La oportunidad perdida de la Convención Constitucional

Parece evidente el fracaso del proceso constituyente, toda vez que su proyecto despierta más críticas que apoyo, e incluso si llega a aprobarse tendrá que ser modificado sustancialmente.



La Convención Constitucional termina su mandato de una manera impensada: con la mayor parte del país criticando su actuar y sin que sea descartable que la opción Rechazo termine imponiéndose en el plebiscito de salida del próximo 4 de septiembre.

Ambas realidades están reflejadas no solo en las encuestas de opinión pública, sino también en las declaraciones de todos los grupos políticos e incluso en muchos miembros de la Convención, quienes, aunque apoyen el proyecto, señalan que el proceso distó de ser el adecuado y que el resultado es, en el mejor de los casos, incierto.

Pero, sin duda, la mayor evidencia de que el rechazo de la ciudadanía se ha ido asentando fue la actitud del propio Presidente Gabriel Boric, quien esta semana optó por desmarcar a su gobierno del resultado del plebiscito, un giro insólito luego de que él mismo había planteado lo contrario en diversas oportunidades. Tan brusco fue el viraje, que sus declaraciones dejaron sin piso a dos de sus ministros más cercanos -Camila Vallejo y Giorgio Jackson-, que pocos días antes seguían apegados al discurso oficial de que sin la nueva Constitución el programa de gobierno no se podrá llevar a cabo, algo que ahora suena un verdadero suicidio político teniendo en cuenta el apoyo con que cuenta el Rechazo.

Por todo lo anterior, es que al hacer el balance del proceso constituyente probablemente la mayoría piense que se trata de una gran oportunidad perdida.

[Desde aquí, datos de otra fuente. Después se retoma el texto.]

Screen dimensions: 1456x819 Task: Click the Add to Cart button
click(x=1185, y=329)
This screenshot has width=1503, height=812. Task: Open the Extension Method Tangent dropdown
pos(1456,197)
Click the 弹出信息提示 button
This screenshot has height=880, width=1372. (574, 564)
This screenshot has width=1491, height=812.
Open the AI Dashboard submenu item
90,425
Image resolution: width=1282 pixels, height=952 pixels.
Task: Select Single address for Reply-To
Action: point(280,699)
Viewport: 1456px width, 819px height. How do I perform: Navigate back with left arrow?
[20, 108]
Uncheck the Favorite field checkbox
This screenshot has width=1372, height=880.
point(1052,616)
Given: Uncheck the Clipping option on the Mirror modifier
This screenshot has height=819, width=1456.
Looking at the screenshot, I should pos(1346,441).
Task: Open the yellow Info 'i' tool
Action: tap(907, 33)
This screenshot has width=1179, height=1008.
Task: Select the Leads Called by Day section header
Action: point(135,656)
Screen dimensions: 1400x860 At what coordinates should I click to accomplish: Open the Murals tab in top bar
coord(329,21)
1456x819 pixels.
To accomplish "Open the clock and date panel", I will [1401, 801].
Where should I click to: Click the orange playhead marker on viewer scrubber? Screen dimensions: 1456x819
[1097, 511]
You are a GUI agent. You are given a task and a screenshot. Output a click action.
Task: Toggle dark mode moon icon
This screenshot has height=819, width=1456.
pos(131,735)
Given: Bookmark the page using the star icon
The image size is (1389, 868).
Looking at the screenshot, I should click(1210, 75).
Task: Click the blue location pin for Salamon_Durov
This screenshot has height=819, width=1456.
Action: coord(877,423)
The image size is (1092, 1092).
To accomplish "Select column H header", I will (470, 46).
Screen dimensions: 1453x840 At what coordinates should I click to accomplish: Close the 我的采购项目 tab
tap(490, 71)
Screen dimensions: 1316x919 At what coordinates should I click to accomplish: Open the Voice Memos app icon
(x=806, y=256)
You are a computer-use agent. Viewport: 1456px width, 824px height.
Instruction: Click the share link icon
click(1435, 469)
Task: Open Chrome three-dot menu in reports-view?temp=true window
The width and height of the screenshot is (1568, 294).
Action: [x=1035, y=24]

No solo por el proceso mismo o por razones políticas, sino por una cuestión más de fondo: la Constitución que se está proponiendo no es adecuada y contiene defectos que serán muy difíciles de corregir, salvo que se modifique en forma estructural. Esto lo tienen tan presente los propios constituyentes, que durante el último tiempo se dedicaron a buscar todo tipo de amarres para evitar futuros cambios constitucionales, algo que en parte corrigieron por la presión pública.

Por todo lo anterior, se puede decir que lo único concreto que logró este proceso es que ahora el país tenga que elegir cuál Constitución quiere cambiar: la actual o la que se propone. Las razones del cambio son diferentes. La actual porque, según muchos, no cuenta con la legitimidad necesaria. La nueva porque no funciona. En esto último, en general los especialistas no discrepan, porque si bien el texto recoge preocupaciones importantes de la sociedad chilena, como el cuidado del medio ambiente, el reconocimiento de los pueblos originarios y relevar el rol de la mujer en la sociedad, no diseña instituciones adecuadas para encausar esos temas.

Visto de esta manera, entonces no resulta exagerado decir que el proceso está terminando en un fracaso. La Convención tenía una sola tarea: elaborar un texto sólido y moderno, pero lo que entregará mañana dista de serlo. Y para constatarlo no se necesita esperar el resultado del plebiscito. Incluso si gana el Apruebo, todos sabrán que la nueva Constitución hay que reformarla.

Evidentemente, esto supone altos costos para el país. El despilfarro de la Convención -fruto de las visiones maximalistas que cruzaron todo el proceso, reflejadas a la perfección en la sesión final de esta semana, que culminó con el grito de “el pueblo unido avanza sin partidos”- deja a Chile en una situación compleja, porque significará que seguiremos enfrentados a la incertidumbre de futuros cambios constitucionales, algo que no es positivo ni funcional para la democracia. Una situación que, además, añade más incertidumbre al ya complejo escenario económico y social.

Las autoridades deben tomar nota de aquello. Por eso, terminado el tiempo de la Convención, vuelve el tiempo del gobierno, el Congreso y los partidos, quienes tendrán que lidiar con el país post plebiscito y encausar los cambios que se requieren de una manera más ordenada y coherente. No será una tarea fácil, porque el país volverá a estar muy dividido, pero de alguna manera tendrán una oportunidad única para reposicionarse como los actores más relevantes del devenir político del país, precaviendo la repetición de una nueva experiencia fallida.